Goals for the First Day of Class
When we’re planning for a new semester, it’s always important to think about the conditions in which our students will be learning. We’re all facing stressful circumstances again, which will shape how we and our students feel and behave during the first week of class. In the midst of another wave of the pandemic, and with health and safety on our minds, it may be especially difficult to know how best to begin such an uncertain semester.
In addition to communicating our expectations for curbing the spread of COVID-19, three worthwhile priorities for the first class session include building a classroom community that emphasizes mutual respect and care for self and others; providing students with a clear picture of how the class is going to be conducted, including if circumstances change; and helping them understand and see value in what they will be learning this semester.
Building Classroom Community
Humanizing yourself and your students, and getting to know one another, seems even more important than usual this semester. More than ever, we are depending on one another for the best possible experience. We can demonstrate respect and care for our students; expect them to have respect and care for one another; and help them understand what that looks like in our courses. We can encourage them, not only to get vaccinated and wear masks (as described in this memo), but also to share contact information (if they wish) and look out for one another academically as well. We want them to connect rather than compete or feel isolated, and we want to help them understand that they are not just individuals who act in a vacuum, affecting only themselves; they are members of a community, who have obligations to and value for each other.
Helping students connect will be beneficial not only for their learning, but also potentially for their mental health, since many people have been feeling more isolated during the pandemic. It helps if faculty give students opportunities to bond, and to get to know at least some of their peers, before the coursework begins, so introducing themselves should be the first task, whether in person, through Zoom, or online.
Establishing How the Class Will Work
Determining how best to run our classes has been a real challenge for many of us these last few weeks. We’ve been trying to think through how to promote safety, how to facilitate active learning, how to handle large-group discussions and small-group activities, how to provide accommodations, how to keep students who are in quarantine or isolation on track, how to be heard while wearing a mask, and so on. It has been overwhelming for many, and so, first, we welcome you to meet with us for a one-on-one consultation if you need support as you think through your options and make plans.
Next, we all need to think about how to share our plans with our students on the first day, or even before the first day, by email or on Canvas, so that they know what to expect in our courses. It may be the case that you don’t want to make some of those decisions alone, and you need to talk to your chair or director about certain issues, or want to confer with the students themselves about how best to approach certain aspects of the course. Students usually love to be consulted about how their classes will run, and they can offer valuable ideas and perspectives. You can even survey them, and/or put certain elements of the course to a vote.

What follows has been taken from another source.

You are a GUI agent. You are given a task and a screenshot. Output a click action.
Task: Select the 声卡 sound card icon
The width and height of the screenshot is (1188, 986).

Guidelines for in-class behavior, in-class group work, and in-class discussion are excellent topics to put to the students themselves. What makes class discussions go well? What are some problems we’d like to avoid? When the whole class develops the “rules of engagement” (the discussion norms, etc.) they tend to value and abide by them more. They appreciate the opportunity to participate in a more democratic approach to course structure and policies, and they often have higher expectations for themselves than we might anticipate.
Previewing the Learning
The first day of class is an important opportunity to kindle students’ interest in the topic and goals of the course, and in the learning that’s in store for them this fall. You can reveal your own passion for your subject matter, and/or help students to envision how taking this course will help them grow: What new knowledge, skills, and perspectives will they gain this fall? You can also introduce them to some of the processes through which they’ll do that valuable learning this semester (e.g., through engaging discussions, interesting projects, real-world experiences, etc.).
Of course, if the first day of class is just an administrative day, dedicated solely to policies, admonitions, standards, etc., we are likely to lose our best opportunity to shape how students feel about the learning they’ll be doing. The course is off to a better start if we can use the first day to stir curiosity, get to know our students, and foster a sense of belonging.